• What is required
Only the lines from the one containing "Viewport: 423px width, 264px" through the end of the entries should be returned, exactly as they are, with the pictures omitted.

[[ Dataset, beginning ]]

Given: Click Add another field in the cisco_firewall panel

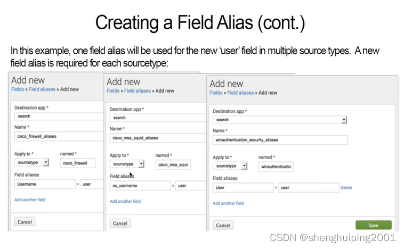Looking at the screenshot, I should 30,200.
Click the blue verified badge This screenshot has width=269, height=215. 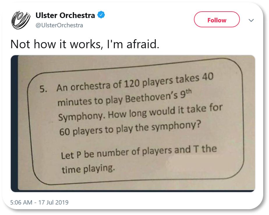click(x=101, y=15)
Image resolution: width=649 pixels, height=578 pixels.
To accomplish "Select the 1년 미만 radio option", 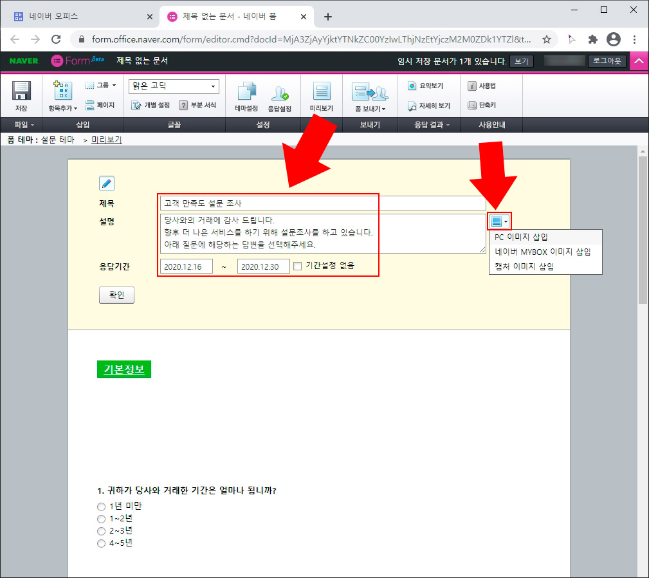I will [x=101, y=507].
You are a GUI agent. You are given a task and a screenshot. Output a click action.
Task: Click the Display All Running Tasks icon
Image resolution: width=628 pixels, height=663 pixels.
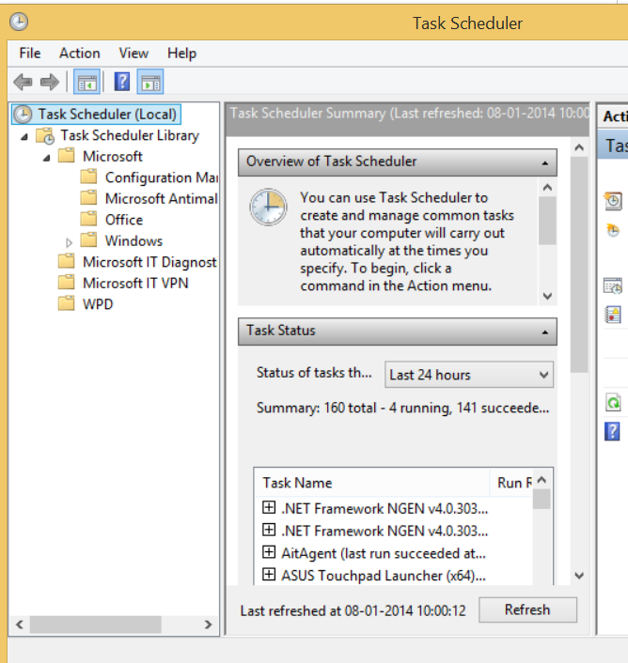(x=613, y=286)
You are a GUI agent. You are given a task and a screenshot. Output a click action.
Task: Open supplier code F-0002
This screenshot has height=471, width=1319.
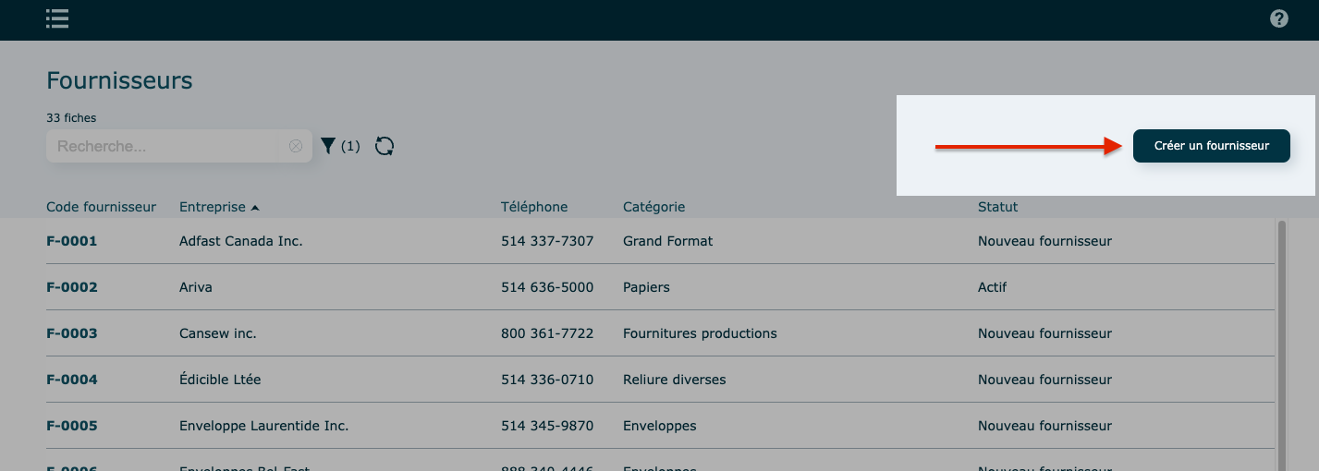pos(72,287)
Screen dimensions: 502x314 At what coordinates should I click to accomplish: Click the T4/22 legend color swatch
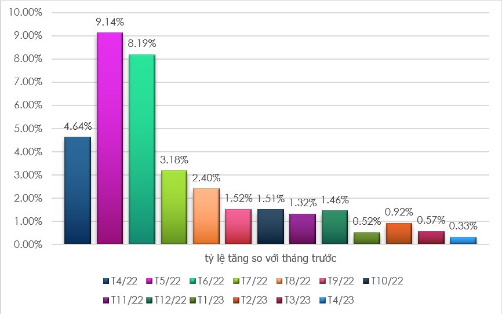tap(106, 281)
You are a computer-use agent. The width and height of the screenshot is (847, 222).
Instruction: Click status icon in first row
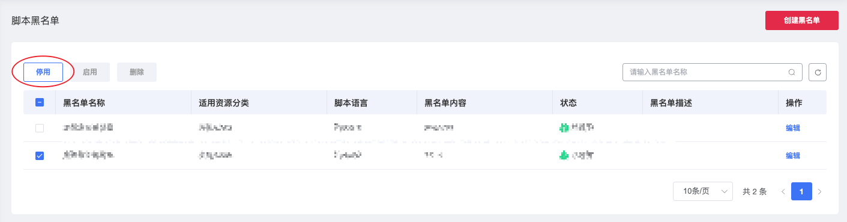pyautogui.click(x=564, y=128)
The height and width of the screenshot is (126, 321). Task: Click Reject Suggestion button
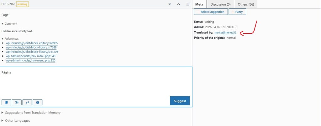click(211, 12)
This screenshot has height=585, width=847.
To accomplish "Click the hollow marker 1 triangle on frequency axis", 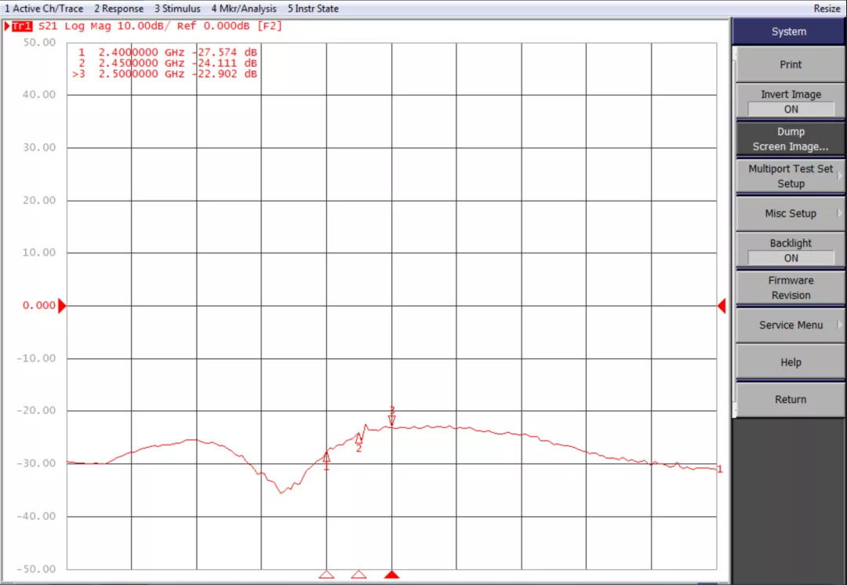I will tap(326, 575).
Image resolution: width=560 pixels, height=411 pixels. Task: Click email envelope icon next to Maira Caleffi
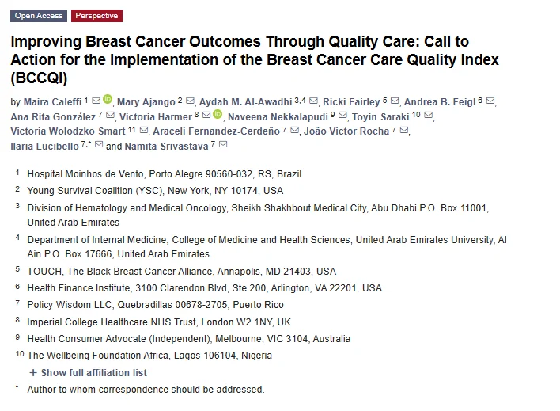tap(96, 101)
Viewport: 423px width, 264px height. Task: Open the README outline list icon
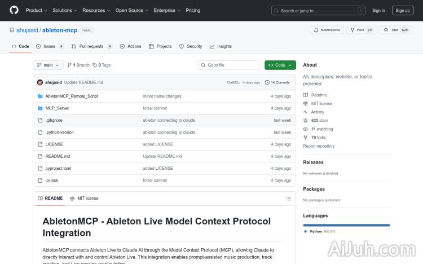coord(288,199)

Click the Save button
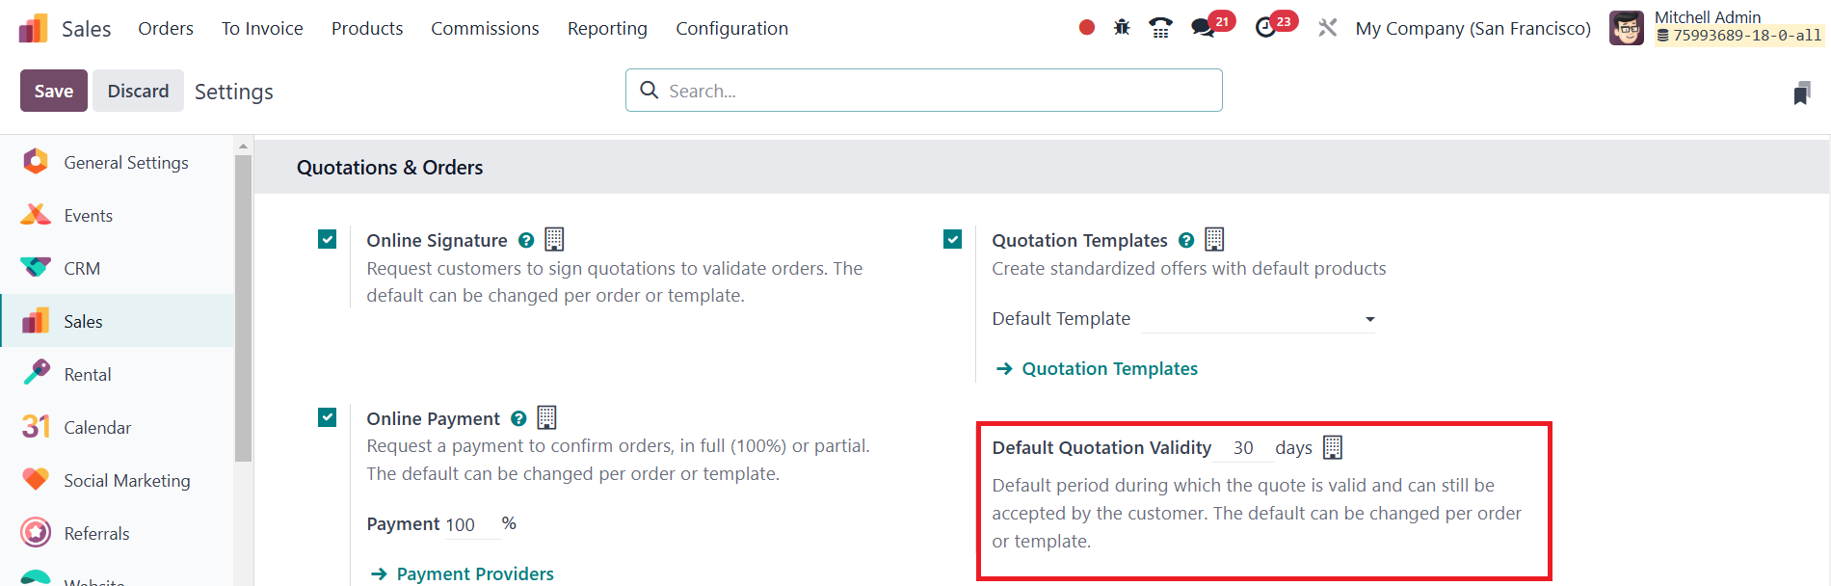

[[ Dataset, end ]]

• Answer box
Viewport: 423px width, 264px height. Task: Open the README outline list icon
coord(288,199)

Click the Save button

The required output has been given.